* Begin *

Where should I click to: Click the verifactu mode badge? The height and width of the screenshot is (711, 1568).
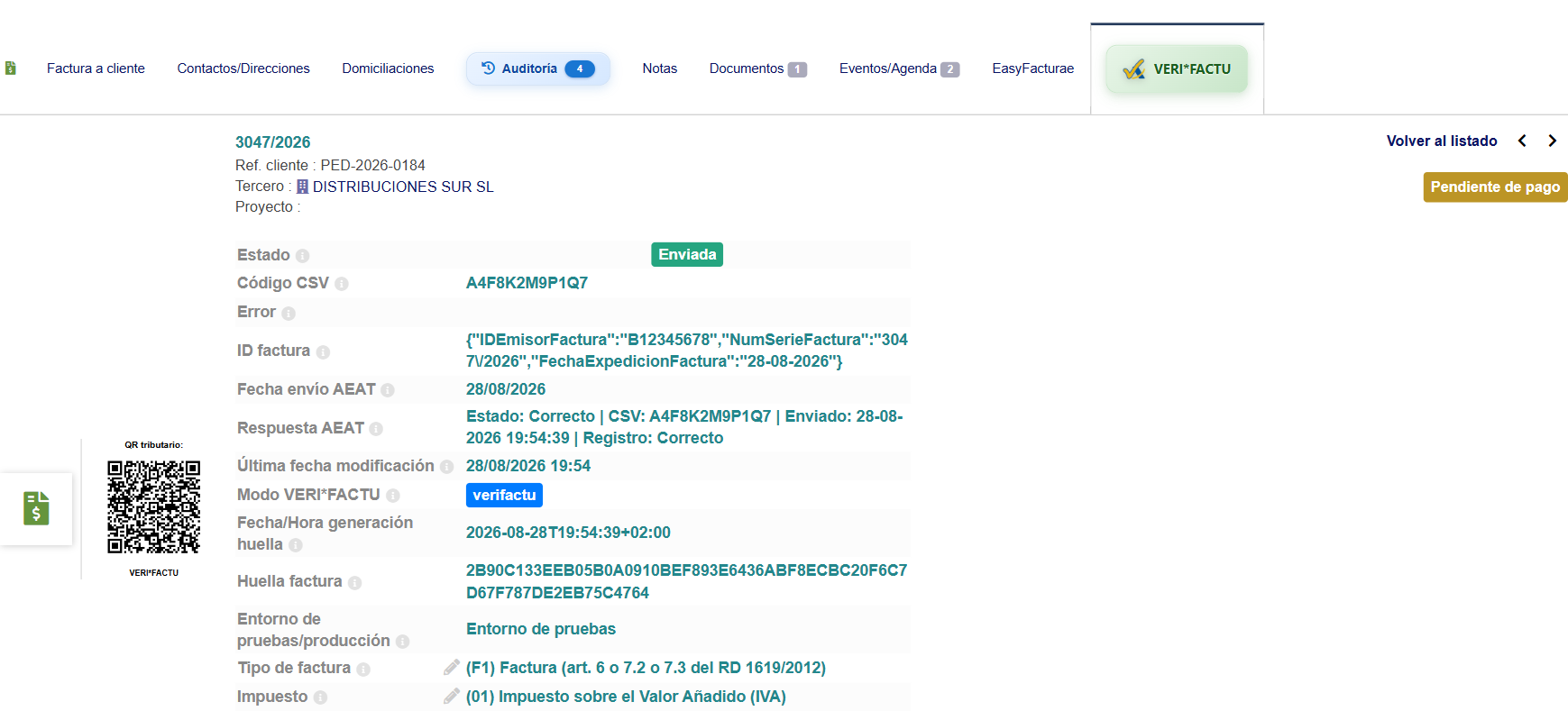click(504, 496)
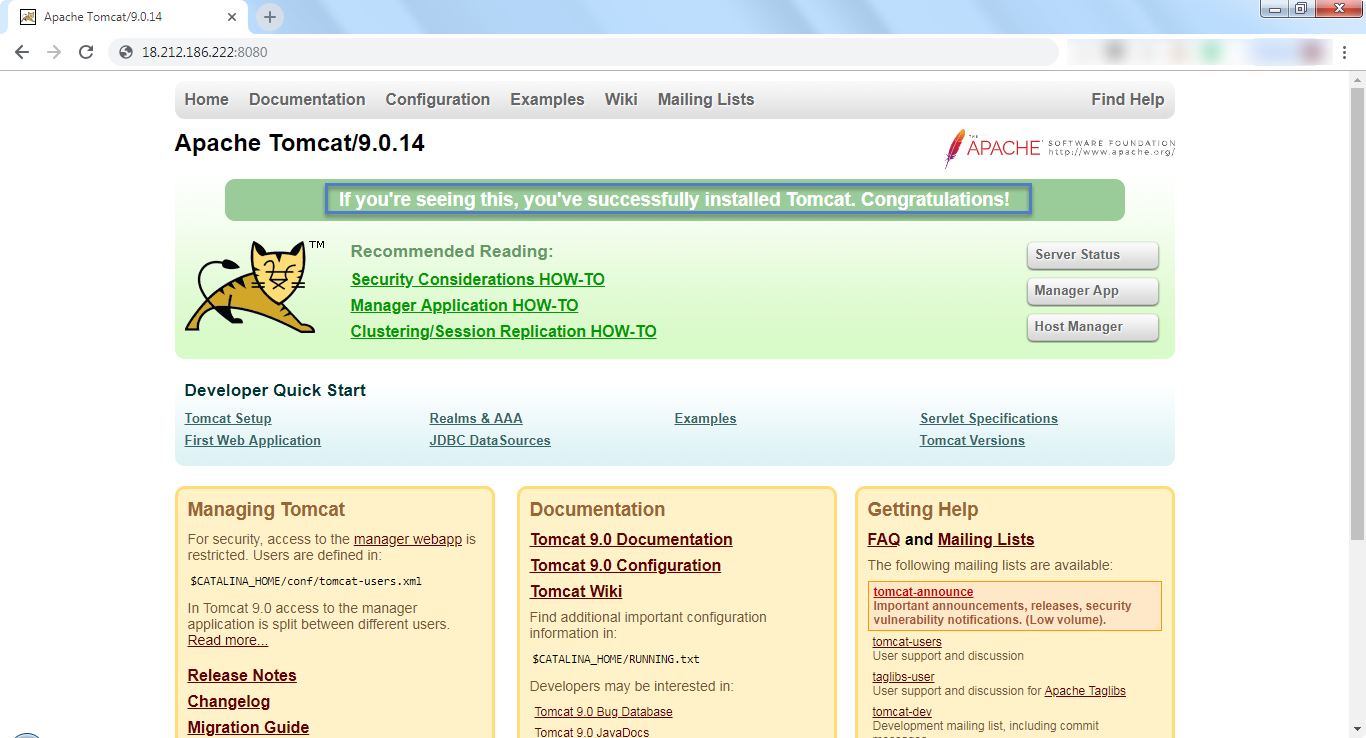Open Tomcat 9.0 Documentation
The height and width of the screenshot is (738, 1366).
click(631, 539)
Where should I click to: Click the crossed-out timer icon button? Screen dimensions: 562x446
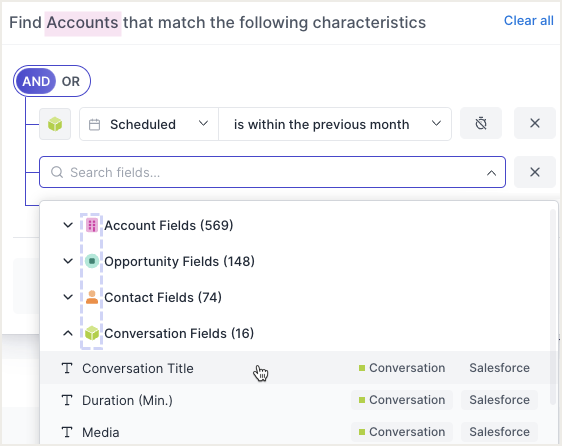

* End *

> [Stated goal]
Count the lines in the entries above that contain the string "Where". Reply with the number only.

> [Correct answer]
2